• [TASK STATEMENT]: Retype, word for word, each line between the lines holding "Screen dimensions: 1456x819" and "Open Google Chrome from the taskbar", inclusive, and leave the rest of the data alone.

• [DATA TO USE]:
★ ★ ★ ★

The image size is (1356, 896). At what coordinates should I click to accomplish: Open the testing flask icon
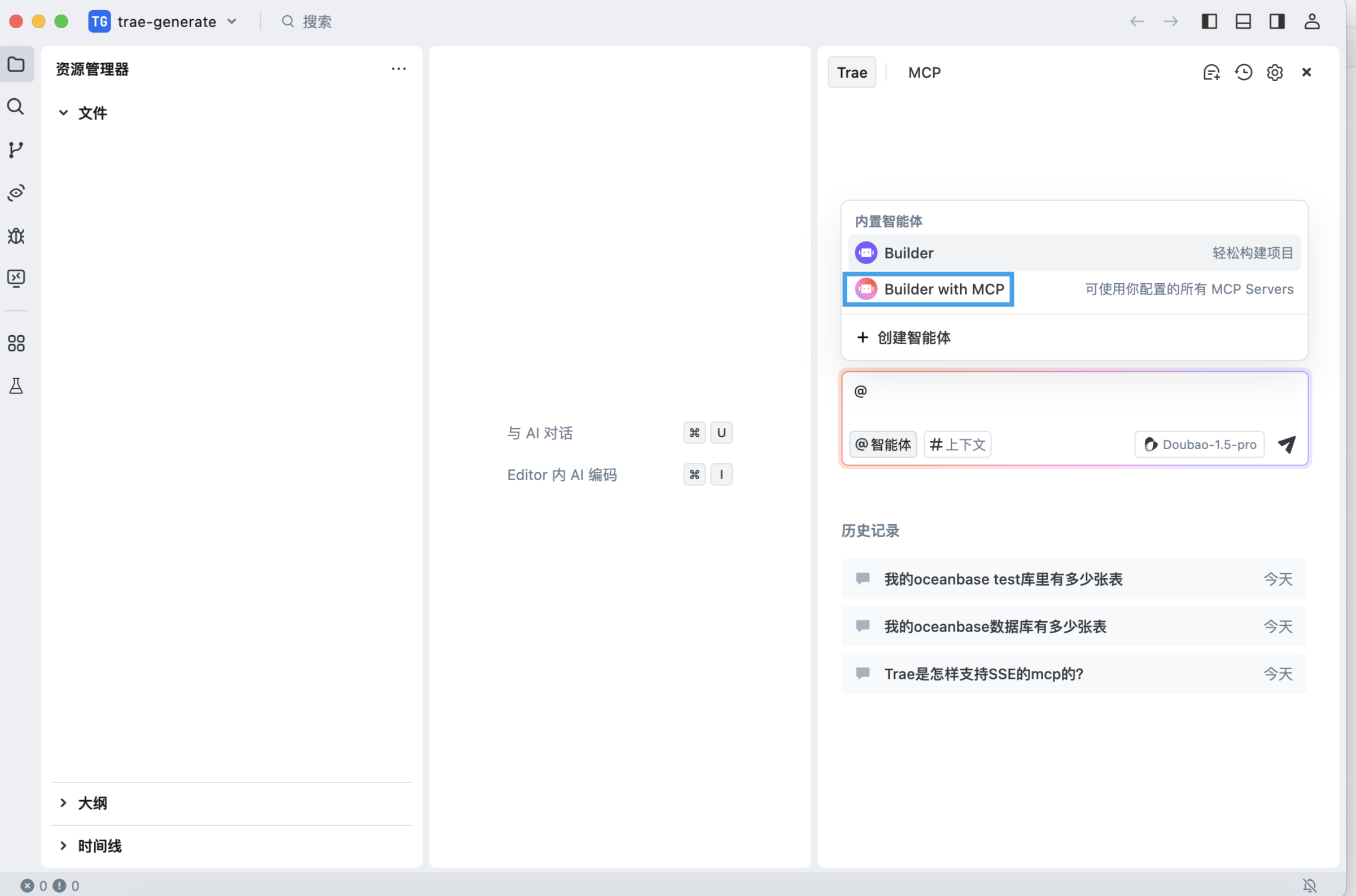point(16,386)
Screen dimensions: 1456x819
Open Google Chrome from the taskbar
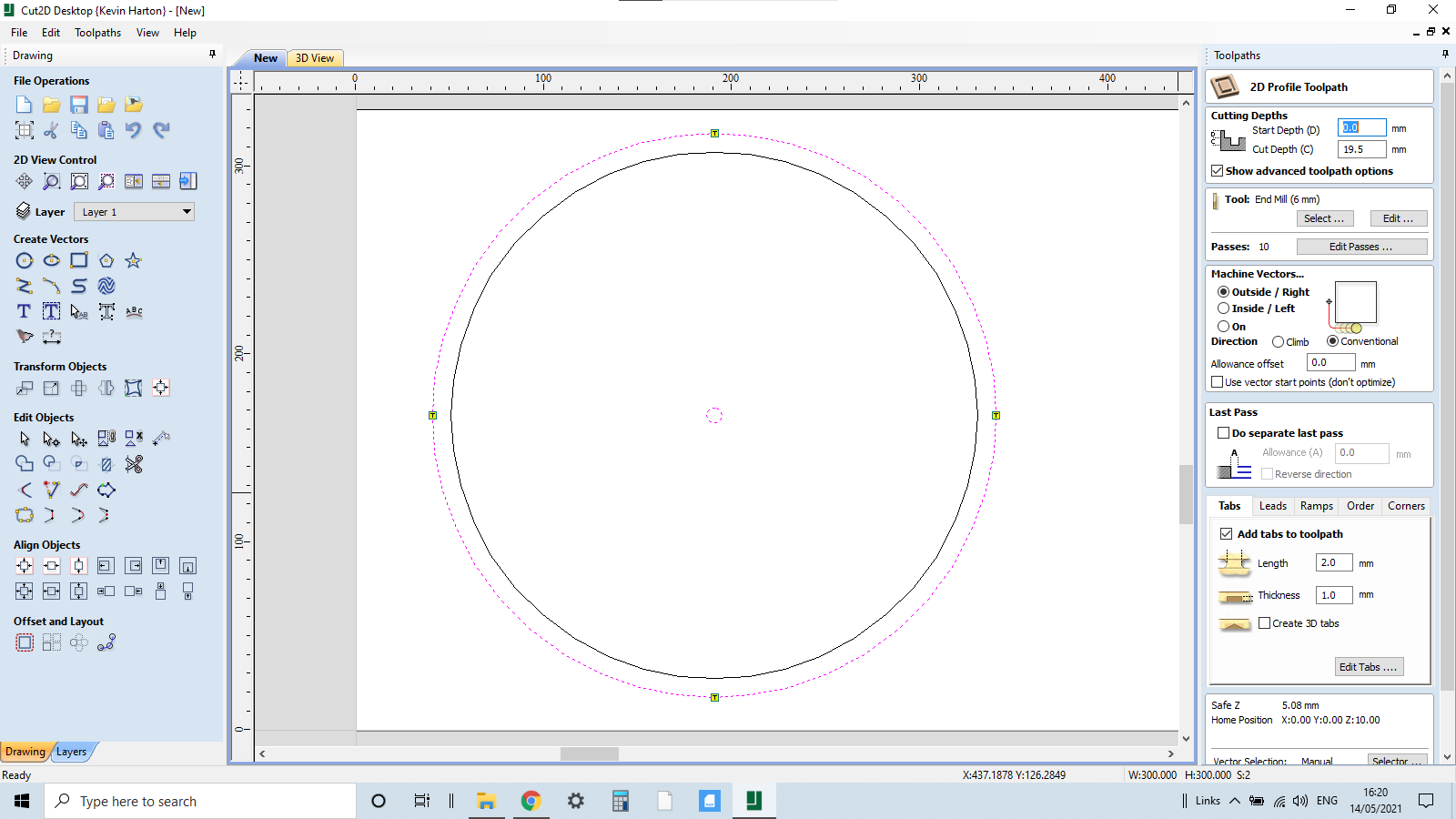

★ ★ ★ ★

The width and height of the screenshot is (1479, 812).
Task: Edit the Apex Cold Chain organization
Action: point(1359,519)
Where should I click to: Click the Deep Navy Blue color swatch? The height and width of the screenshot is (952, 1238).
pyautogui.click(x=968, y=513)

★ ★ ★ ★

• [THE ANSWER]:
Screen dimensions: 1456x819
Open Google Chrome from the taskbar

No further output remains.